Task item →
Starting with the line that holds "Given: Send first" and stopping after the line that holds "The width and height of the screenshot is (868, 473).", repeat the lines below word for word, without the pictures.

Dataset →
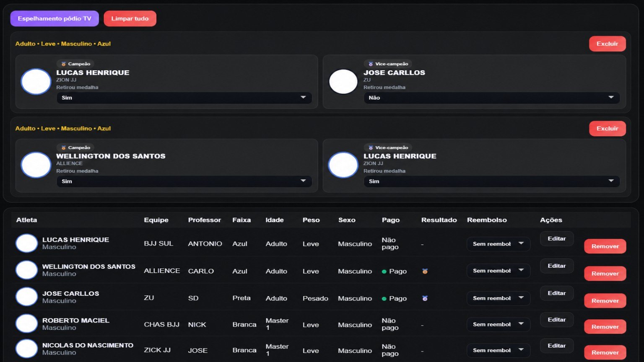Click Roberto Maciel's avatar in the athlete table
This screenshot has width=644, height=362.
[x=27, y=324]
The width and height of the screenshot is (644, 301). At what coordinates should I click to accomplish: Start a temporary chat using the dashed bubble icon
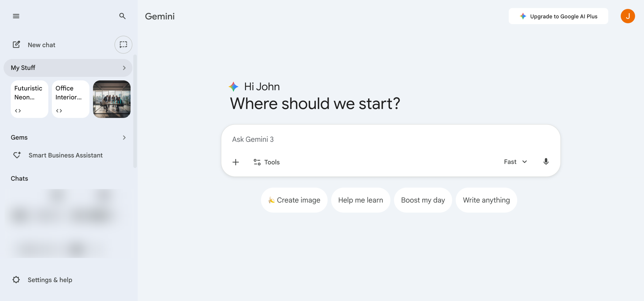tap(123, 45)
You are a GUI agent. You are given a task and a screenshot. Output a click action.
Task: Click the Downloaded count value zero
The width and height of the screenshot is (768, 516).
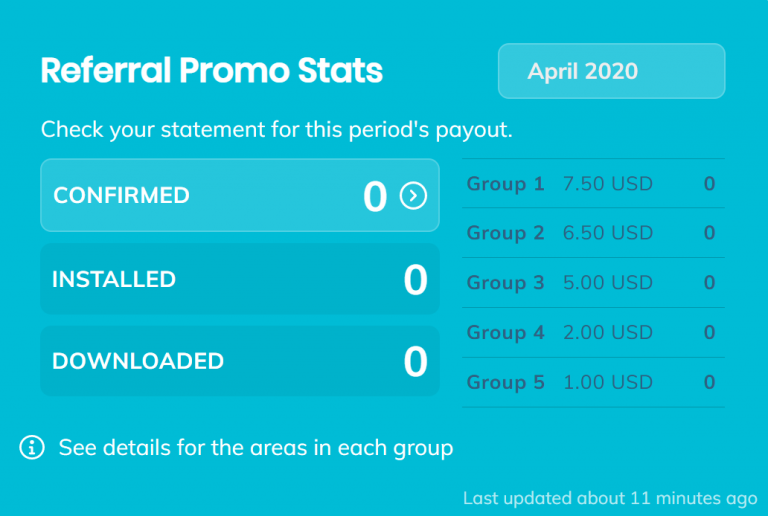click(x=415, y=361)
---
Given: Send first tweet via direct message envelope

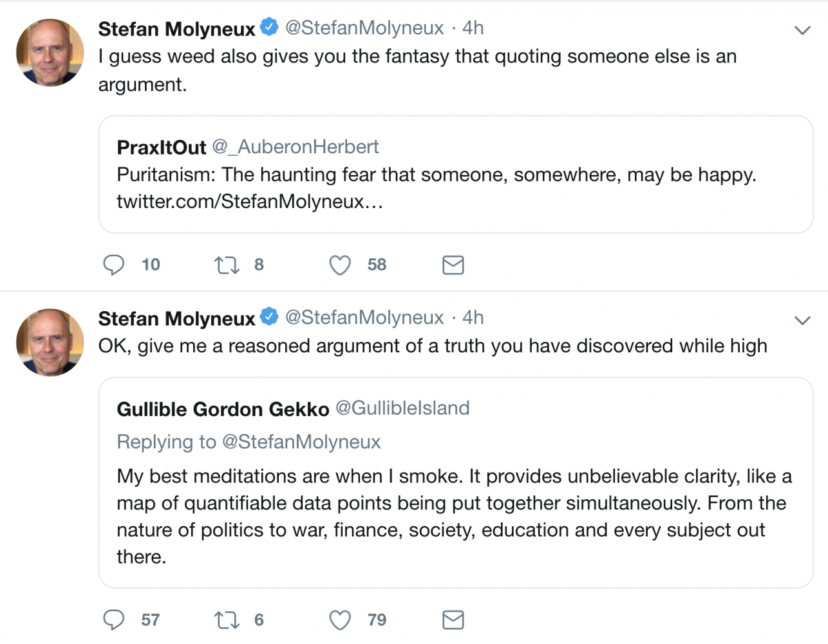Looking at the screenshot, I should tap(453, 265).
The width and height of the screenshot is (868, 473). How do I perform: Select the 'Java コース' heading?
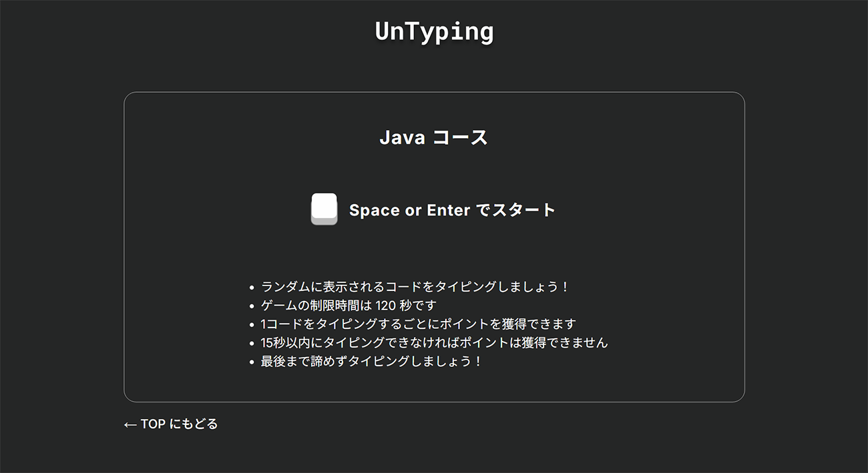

Exercise result →
Given: Send first tweet via direct message envelope

Looking at the screenshot, I should tap(453, 265).
The width and height of the screenshot is (868, 473). How do I perform: Select the 'Java コース' heading?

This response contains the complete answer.